- [Exercise goal]
What is the number of lines in these records with "color" in them? Answer with that number only.

- [Input records]
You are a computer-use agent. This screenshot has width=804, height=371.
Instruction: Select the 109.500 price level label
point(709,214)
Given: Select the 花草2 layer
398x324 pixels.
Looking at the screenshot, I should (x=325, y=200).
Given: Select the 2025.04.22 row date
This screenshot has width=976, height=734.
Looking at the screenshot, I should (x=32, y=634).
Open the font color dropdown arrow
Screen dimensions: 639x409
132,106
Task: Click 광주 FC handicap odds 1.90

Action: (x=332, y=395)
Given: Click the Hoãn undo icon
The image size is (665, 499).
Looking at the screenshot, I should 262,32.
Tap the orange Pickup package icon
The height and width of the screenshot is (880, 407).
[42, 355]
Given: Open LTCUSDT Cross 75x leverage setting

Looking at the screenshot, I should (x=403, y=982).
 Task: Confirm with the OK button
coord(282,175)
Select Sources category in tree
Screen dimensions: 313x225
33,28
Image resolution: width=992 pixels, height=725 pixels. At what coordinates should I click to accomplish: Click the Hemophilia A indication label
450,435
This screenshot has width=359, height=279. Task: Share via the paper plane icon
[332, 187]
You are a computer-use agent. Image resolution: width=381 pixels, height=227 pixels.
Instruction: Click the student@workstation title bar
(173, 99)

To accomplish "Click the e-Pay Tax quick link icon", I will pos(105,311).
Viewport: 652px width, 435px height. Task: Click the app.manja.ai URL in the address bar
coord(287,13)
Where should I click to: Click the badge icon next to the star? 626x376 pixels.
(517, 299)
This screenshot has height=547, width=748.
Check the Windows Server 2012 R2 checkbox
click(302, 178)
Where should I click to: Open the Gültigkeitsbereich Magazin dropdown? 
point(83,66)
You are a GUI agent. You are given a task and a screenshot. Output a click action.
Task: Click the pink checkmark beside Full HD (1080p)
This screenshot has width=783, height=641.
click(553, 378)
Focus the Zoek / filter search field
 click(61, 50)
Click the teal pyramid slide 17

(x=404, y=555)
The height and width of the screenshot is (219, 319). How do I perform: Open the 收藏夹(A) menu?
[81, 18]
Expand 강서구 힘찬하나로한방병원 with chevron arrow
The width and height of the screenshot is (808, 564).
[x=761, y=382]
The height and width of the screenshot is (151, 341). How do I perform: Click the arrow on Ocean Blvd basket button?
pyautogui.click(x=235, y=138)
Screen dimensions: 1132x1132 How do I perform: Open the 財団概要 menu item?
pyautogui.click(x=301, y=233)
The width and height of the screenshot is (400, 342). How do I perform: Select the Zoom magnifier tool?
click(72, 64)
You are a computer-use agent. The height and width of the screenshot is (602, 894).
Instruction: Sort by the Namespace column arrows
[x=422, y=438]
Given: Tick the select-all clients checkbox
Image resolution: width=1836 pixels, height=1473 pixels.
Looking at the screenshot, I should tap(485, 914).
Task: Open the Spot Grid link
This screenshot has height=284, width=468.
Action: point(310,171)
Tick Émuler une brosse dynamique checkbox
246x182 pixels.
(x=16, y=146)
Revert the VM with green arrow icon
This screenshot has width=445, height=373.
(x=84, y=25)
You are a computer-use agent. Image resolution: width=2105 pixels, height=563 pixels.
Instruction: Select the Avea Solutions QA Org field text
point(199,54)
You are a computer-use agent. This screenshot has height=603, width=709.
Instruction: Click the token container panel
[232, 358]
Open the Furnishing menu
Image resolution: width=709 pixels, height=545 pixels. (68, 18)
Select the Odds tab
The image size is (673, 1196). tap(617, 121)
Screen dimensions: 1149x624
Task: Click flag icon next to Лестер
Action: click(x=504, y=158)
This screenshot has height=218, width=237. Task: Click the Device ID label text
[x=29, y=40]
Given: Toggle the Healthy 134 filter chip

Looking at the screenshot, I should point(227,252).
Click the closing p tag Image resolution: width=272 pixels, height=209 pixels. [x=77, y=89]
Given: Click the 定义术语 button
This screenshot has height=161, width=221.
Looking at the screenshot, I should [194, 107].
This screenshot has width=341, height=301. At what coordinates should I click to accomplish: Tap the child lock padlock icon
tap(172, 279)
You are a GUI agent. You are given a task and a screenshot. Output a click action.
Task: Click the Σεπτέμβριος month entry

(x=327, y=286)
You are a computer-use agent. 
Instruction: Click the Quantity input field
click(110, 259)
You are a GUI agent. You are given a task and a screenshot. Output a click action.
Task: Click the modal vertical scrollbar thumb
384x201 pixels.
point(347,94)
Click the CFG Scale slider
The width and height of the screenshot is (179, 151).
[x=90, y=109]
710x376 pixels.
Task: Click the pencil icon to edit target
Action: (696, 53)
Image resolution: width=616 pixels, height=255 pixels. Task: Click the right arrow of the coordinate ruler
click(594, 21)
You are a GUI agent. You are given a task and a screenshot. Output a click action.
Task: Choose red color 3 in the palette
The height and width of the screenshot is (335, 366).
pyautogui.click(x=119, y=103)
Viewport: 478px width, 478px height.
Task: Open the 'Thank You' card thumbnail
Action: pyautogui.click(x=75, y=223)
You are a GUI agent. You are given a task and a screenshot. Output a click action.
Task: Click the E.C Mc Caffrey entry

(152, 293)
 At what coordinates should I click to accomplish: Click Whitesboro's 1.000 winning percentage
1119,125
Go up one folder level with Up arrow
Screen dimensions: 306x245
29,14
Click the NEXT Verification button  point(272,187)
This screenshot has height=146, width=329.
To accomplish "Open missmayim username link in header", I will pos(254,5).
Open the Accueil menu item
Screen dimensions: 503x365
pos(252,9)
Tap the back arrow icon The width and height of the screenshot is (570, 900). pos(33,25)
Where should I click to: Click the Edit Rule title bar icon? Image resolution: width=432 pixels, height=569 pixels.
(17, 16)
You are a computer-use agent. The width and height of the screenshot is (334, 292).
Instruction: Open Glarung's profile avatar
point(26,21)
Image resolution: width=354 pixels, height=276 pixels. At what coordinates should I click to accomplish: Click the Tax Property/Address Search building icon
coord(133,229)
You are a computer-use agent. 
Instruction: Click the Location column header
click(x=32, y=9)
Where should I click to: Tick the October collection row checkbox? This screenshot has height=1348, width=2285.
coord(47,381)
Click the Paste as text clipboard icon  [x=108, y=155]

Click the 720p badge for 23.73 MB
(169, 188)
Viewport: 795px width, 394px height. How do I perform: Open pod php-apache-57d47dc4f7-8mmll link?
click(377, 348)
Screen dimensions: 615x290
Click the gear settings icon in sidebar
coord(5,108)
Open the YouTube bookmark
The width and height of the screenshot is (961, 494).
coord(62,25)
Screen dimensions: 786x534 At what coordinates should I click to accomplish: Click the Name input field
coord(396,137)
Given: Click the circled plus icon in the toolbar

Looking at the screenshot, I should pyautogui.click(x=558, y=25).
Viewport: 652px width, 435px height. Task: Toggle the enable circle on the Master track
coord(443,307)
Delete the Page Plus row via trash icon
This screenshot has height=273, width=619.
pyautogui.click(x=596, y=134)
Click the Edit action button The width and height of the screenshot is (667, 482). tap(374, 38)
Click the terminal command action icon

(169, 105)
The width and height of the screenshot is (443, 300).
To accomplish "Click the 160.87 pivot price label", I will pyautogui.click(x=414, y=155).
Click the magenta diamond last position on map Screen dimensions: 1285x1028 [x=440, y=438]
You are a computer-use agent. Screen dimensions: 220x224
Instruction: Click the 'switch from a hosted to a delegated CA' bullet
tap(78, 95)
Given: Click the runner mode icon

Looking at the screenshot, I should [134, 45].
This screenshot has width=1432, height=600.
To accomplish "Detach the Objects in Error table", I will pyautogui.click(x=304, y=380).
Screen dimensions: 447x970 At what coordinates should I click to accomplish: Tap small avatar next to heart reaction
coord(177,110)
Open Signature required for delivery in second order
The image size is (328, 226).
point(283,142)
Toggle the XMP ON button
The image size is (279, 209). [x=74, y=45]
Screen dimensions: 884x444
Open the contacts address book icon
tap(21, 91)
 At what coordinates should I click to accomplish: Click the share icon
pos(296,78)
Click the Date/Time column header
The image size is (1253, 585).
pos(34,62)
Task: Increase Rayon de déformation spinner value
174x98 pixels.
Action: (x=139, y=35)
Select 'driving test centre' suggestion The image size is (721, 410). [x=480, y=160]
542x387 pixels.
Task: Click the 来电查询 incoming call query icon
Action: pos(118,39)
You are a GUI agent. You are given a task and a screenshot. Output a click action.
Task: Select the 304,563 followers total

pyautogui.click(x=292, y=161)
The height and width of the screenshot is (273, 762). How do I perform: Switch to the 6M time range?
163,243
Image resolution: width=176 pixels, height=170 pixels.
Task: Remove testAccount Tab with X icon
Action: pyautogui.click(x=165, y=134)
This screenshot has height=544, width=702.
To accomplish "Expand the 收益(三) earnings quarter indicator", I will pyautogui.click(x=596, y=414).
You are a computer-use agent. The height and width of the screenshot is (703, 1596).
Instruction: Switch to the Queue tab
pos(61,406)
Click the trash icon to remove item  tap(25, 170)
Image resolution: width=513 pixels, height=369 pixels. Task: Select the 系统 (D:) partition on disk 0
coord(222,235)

- [Answer space]
2